Parliamo di cognitività nel mondo degli animali.
Darwin ipotizzò che la scelta del compagno contribuisse all’evoluzione delle capacità cognitive. Le capacità cognitive al contempo possono diventare esse stesse oggetto di valutazione da parte di un potenziale partner, innescando così un circuito evolutivo che si autoalimenta. Nella nostra specie, ad esempio, le capacità cognitive di un individuo possono renderlo più attraente come compagno, e influire sulla scelta anche al di là di altre caratteristiche come la prestanza fisica, la bellezza, la salute, lo status sociale.
Ma cosa sappiamo delle altre specie in questo frangente? Solitamente siamo abituati a pensare che gli altri animali scelgano i propri partner esclusivamente sulla base di particolari caratteri morfologici cospicui (il più delle volte accoppiati a ‘costi produttivi’ elevati), che funzionano da segnale-stimolo. In quest’ottica la scelta si potrebbe risolvere in un meccanismo tipo chiave-serratura: il carattere ‘giusto’ accoppiandosi con un particolare schema mentale presente nel soggetto selezionante, attiverebbe in cascata una serie di risposte che si concludono nell’atto riproduttivo.
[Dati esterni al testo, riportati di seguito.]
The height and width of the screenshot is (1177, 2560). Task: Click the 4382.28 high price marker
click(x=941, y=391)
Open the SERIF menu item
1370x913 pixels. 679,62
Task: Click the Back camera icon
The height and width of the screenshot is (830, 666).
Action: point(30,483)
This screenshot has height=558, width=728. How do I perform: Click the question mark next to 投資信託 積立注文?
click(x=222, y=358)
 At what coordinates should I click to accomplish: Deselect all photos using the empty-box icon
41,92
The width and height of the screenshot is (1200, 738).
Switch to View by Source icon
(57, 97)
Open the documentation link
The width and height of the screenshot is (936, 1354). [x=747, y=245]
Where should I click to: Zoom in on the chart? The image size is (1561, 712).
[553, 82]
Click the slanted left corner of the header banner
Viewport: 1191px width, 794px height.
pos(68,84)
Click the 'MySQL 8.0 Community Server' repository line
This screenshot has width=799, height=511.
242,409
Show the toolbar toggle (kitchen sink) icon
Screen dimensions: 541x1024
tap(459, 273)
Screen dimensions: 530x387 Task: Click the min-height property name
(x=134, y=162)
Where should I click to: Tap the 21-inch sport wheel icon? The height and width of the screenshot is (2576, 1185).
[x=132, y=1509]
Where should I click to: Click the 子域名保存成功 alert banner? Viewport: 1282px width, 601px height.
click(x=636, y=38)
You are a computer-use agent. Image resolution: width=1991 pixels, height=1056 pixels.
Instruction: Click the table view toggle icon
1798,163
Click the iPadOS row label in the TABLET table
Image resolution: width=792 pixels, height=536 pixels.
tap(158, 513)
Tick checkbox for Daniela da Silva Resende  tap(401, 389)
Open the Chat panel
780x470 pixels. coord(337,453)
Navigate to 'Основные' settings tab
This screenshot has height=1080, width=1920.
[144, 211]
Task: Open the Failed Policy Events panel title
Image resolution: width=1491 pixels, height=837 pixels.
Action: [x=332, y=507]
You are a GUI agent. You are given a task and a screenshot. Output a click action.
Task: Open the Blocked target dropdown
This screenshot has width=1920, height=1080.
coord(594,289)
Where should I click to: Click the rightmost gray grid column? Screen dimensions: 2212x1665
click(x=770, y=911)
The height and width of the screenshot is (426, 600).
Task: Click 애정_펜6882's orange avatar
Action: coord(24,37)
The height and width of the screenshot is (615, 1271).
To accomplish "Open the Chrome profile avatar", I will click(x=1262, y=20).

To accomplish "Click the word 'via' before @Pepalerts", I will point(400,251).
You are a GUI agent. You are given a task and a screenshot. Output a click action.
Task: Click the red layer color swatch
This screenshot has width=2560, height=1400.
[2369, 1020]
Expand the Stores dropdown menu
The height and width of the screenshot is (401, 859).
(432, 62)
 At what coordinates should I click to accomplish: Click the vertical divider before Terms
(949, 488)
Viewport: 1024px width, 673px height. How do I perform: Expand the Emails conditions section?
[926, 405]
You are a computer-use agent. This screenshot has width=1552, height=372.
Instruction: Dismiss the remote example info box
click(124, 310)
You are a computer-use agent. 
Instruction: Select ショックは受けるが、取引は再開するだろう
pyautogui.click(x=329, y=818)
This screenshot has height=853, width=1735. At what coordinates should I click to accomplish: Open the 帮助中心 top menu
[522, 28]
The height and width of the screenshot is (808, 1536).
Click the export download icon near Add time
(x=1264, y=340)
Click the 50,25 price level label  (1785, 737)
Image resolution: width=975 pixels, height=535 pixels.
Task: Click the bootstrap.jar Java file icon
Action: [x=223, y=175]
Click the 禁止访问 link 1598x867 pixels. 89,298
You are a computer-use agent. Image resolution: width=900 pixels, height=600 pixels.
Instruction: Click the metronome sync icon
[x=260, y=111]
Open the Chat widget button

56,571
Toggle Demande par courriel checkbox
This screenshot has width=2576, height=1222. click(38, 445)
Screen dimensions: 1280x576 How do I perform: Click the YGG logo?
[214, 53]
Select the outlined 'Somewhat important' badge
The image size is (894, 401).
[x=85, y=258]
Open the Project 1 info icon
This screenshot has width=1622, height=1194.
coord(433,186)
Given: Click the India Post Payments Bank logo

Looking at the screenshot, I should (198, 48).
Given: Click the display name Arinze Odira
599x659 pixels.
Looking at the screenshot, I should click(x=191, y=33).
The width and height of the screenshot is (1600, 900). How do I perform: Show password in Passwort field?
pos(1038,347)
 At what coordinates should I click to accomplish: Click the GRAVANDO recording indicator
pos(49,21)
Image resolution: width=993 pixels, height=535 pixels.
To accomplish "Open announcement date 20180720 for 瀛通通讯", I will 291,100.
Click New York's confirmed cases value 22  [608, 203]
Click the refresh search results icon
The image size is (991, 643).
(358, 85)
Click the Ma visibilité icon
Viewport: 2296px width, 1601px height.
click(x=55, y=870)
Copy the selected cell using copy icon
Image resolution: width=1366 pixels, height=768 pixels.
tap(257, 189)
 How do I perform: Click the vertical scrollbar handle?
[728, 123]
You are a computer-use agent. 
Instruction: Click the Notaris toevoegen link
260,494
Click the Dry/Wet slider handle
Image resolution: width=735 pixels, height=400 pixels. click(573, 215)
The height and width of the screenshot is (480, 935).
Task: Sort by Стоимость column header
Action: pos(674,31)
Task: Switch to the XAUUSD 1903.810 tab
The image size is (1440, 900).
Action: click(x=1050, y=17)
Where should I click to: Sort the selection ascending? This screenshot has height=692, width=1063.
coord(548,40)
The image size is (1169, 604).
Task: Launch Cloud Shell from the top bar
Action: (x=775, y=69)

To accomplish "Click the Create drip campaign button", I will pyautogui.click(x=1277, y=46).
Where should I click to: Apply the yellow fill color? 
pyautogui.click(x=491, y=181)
Una ricerca sul pappagallino ondulato (Melopsittacus undulatus) ha però recentemente rivelato che questo uccellino sa padroneggiare forme di valutazione molto più complesse, che nell’atto della scelta sessuale operano su più livelli cognitivi, similmente alla specie umana.
Per verificare nel dettaglio queste capacità, diversi gruppi di pappagallini sono stati fatti partecipare a un esperimento cognitivo.
In una prima fase, le femmine potevano scegliere ‘a colpo d’occhio’ tra due maschi messi semplicemente in mostra. Le lievi (ai nostri sensi) differenze tra i due potevano essere imputabili all’aspetto (e/o alle capacità di canto?). Ad ogni modo, di ogni coppia la femmina sceglieva un soggetto e ne scartava un altro.
In una seconda fase dell’esperimento tuttavia, i ricercatori permettevano alla femmina di ottenere informazioni in più sui due maschi. Nella fattispecie al maschio inizialmente rifiutato veniva data opportunità di mostrare le proprie abilità cognitive in un difficile esercizio di problem solving per ottenere accesso a una mangiatoia, che il maschio inizialmente selezionato dalla femmina (il maschio preferito sulla base dell’aspetto) non era capace di risolvere.
Nella maggior parte dei casi, dopo aver assistito a questa dimostrazione, la femmina cambiava idea e sceglieva di fare coppia con il pappagallino inizialmente rifiutato nella prima fase.
In altre parole il riconoscimento di capacità cognitive più elevate in un partner si rivelava prioritario su una scelta meno informata, sulla base del solo aspetto fisico.
Per verificare le effettive capacità di valutazione delle femmine, i ricercatori hanno progettato due esperimenti di controllo: uno in cui il problem solver veniva sostituito da una femmina altrettanto capace e uno in cui il maschio preferito non aveva accesso al cibo mentre il maschio scartato poteva accedervi liberamente (senza problem solving). In entrambi i casi le femmine mantenevano la propria scelta sul maschio (‘preferito’) selezionato a colpo d’occhio per il suo aspetto esteriore, nella prima fase. In altre parole non cambiavano idea.
Possiamo quindi comprendere che in assenza di altre informazioni l’aspetto sia un elemento importantissimo, ma certamente non l’unico: dimostrare di saper usare il cervello è un fattore di valutazione non secondario che può modificare completamente il giudizio delle femmine.
I vantaggi di una scelta così complessa e al contempo così ‘oculata’ nella prospettiva delle future cure parentali (in particolare paterne), coerentemente all’ipotesi darwiniana, potrebbero essere stati il motore evolutivo per lo sviluppo e la diffusione delle diverse (e notevoli) capacità cognitive necessarie all’abilità di selezione/valutazione femminile. A loro volta queste abilità potrebbero essere state cooptate per numerosi altri comportamenti adattativi (magari oggetto essi stessi di giudizio, come appunto l’accesso a risorse alimentari ‘difficili’), spiegando come l’intelligenza di questi uccelli (e non solo) sia via via progredita.